START DATASET EXTRACT
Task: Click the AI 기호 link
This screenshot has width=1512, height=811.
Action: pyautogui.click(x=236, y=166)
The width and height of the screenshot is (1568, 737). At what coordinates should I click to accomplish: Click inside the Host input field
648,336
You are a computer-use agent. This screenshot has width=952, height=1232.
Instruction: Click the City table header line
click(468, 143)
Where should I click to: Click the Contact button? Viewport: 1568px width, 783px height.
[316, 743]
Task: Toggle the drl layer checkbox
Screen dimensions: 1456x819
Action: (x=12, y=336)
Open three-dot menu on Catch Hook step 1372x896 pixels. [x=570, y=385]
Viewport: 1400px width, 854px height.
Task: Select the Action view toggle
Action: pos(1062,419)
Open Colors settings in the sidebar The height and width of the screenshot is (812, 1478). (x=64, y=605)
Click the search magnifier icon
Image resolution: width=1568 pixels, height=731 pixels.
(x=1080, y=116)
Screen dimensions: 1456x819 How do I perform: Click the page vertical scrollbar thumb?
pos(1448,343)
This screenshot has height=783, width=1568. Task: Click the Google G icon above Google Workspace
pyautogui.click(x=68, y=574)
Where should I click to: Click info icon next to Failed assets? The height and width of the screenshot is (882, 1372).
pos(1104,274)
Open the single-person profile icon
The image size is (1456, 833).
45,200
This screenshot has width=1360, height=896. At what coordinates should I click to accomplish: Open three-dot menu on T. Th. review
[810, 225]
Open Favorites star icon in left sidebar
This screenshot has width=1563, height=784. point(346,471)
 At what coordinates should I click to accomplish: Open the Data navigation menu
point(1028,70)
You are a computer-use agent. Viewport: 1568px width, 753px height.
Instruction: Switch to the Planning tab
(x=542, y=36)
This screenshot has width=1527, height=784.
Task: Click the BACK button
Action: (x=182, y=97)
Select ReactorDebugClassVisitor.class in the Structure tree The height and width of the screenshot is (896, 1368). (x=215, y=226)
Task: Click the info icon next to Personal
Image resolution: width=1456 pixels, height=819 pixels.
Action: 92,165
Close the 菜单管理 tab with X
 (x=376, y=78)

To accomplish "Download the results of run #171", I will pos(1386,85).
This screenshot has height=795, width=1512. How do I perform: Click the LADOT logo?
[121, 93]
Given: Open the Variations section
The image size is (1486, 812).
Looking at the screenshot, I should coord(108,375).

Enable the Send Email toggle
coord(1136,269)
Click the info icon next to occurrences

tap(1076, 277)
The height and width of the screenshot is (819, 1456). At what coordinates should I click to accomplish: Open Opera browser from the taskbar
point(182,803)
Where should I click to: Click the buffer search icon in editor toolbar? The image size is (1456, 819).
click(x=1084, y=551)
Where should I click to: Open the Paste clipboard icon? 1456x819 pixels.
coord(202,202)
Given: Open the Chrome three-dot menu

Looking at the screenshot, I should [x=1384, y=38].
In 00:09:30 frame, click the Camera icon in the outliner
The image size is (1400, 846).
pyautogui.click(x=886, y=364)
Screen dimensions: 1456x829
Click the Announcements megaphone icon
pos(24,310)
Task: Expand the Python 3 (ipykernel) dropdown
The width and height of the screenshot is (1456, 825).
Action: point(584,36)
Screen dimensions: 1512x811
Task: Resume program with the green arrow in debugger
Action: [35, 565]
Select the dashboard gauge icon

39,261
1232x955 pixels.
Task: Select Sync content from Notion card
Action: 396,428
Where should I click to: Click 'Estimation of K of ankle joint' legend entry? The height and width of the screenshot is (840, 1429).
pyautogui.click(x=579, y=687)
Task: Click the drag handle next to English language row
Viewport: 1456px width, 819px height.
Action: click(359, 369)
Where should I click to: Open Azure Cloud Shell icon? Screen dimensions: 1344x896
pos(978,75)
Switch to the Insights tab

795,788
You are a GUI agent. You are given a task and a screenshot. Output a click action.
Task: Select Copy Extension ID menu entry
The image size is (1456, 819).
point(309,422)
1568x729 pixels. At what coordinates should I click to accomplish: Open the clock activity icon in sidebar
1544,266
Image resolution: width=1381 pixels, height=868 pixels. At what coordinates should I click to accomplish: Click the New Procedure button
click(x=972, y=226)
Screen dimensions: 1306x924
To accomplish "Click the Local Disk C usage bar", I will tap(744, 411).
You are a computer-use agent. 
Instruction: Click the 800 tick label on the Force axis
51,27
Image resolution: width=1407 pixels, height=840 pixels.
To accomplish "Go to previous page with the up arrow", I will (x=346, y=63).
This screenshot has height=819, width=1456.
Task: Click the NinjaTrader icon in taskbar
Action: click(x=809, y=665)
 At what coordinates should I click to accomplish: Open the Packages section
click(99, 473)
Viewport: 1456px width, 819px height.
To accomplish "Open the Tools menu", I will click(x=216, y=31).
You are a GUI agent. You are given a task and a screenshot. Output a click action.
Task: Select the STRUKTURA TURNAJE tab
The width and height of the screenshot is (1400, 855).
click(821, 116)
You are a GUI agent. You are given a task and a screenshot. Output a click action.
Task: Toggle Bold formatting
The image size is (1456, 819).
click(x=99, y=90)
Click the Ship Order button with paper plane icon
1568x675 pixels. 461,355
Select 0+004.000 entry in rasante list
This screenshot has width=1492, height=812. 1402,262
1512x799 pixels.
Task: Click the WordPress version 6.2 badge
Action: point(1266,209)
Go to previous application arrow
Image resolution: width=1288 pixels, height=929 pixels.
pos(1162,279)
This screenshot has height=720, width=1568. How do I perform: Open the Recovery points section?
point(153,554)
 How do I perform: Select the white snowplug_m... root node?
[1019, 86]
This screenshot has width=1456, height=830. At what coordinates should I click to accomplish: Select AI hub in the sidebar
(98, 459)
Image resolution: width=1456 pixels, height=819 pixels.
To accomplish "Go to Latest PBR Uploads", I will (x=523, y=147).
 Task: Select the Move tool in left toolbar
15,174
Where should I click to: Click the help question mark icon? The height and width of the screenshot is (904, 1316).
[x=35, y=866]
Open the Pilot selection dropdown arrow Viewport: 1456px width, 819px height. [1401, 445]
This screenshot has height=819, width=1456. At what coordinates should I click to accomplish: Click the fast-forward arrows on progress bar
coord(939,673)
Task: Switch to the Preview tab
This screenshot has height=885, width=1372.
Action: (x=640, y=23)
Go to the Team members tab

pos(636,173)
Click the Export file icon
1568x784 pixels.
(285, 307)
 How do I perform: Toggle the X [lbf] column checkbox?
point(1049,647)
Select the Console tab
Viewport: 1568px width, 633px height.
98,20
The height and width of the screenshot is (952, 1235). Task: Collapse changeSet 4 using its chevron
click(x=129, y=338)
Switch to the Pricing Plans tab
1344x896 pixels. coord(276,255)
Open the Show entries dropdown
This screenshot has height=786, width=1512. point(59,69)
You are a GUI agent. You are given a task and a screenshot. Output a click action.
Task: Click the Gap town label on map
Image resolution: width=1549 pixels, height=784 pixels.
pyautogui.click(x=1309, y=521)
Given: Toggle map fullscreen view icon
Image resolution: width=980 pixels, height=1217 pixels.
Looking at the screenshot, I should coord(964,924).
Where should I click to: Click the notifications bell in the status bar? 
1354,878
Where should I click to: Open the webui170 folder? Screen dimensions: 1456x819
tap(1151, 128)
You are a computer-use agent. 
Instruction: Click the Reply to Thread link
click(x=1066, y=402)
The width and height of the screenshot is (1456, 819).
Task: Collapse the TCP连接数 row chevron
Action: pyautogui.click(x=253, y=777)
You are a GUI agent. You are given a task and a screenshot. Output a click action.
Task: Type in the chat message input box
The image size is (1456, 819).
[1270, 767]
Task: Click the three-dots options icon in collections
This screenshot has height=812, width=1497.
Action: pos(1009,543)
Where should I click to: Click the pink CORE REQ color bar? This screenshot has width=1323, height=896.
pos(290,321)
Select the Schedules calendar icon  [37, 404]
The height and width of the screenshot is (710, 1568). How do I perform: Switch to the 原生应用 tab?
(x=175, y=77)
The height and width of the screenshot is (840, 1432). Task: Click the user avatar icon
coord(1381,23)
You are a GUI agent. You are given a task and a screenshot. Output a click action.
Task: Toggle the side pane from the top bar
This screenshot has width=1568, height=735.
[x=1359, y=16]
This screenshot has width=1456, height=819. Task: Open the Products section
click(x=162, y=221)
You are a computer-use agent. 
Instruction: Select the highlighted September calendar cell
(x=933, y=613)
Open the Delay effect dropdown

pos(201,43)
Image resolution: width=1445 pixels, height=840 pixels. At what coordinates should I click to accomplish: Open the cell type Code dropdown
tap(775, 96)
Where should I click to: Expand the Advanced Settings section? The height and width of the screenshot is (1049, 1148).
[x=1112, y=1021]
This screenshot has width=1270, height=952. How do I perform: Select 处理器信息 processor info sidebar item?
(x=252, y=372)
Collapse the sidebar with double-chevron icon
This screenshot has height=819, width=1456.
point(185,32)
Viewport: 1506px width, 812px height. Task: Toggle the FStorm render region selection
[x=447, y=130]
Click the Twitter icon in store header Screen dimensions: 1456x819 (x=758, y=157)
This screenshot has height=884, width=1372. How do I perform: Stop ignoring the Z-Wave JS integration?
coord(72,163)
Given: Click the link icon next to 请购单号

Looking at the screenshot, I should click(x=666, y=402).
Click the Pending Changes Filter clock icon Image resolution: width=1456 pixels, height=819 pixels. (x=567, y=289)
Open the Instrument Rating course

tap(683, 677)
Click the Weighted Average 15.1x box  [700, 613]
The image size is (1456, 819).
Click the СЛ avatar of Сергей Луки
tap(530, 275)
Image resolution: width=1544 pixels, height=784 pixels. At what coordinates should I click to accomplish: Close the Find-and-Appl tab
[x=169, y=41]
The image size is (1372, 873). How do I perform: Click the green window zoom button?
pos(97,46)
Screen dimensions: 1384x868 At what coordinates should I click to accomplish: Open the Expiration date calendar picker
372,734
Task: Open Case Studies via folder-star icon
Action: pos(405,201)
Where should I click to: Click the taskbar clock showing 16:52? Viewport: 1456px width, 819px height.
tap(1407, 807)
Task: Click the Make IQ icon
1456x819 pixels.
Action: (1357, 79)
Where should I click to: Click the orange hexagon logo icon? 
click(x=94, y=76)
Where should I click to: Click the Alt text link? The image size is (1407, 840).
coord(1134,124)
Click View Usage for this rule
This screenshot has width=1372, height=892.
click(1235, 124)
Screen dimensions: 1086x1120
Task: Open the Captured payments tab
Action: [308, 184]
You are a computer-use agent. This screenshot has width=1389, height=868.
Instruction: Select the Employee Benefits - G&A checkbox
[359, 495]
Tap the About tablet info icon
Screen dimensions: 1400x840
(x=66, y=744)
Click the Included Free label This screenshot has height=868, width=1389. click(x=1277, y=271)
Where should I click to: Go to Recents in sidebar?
END DATASET EXTRACT
→ **WHAT IS NEEDED**:
Leave out every line above except those from the line with "Open Favorites star icon in left sidebar" up to and including the line with "Given: Open the Variations section", and copy those exactly.

→ **RESPONSE TO THE TASK**:
Open Favorites star icon in left sidebar
This screenshot has width=1563, height=784. point(346,471)
 At what coordinates should I click to accomplish: Open the Data navigation menu
point(1028,70)
You are a computer-use agent. Viewport: 1568px width, 753px height.
Instruction: Switch to the Planning tab
(x=542, y=36)
This screenshot has width=1527, height=784.
Task: Click the BACK button
Action: (x=182, y=97)
Select ReactorDebugClassVisitor.class in the Structure tree The height and width of the screenshot is (896, 1368). (x=215, y=226)
Task: Click the info icon next to Personal
Image resolution: width=1456 pixels, height=819 pixels.
Action: 92,165
Close the 菜单管理 tab with X
 (x=376, y=78)

To accomplish "Download the results of run #171", I will pos(1386,85).
This screenshot has height=795, width=1512. How do I perform: Click the LADOT logo?
[121, 93]
Given: Open the Variations section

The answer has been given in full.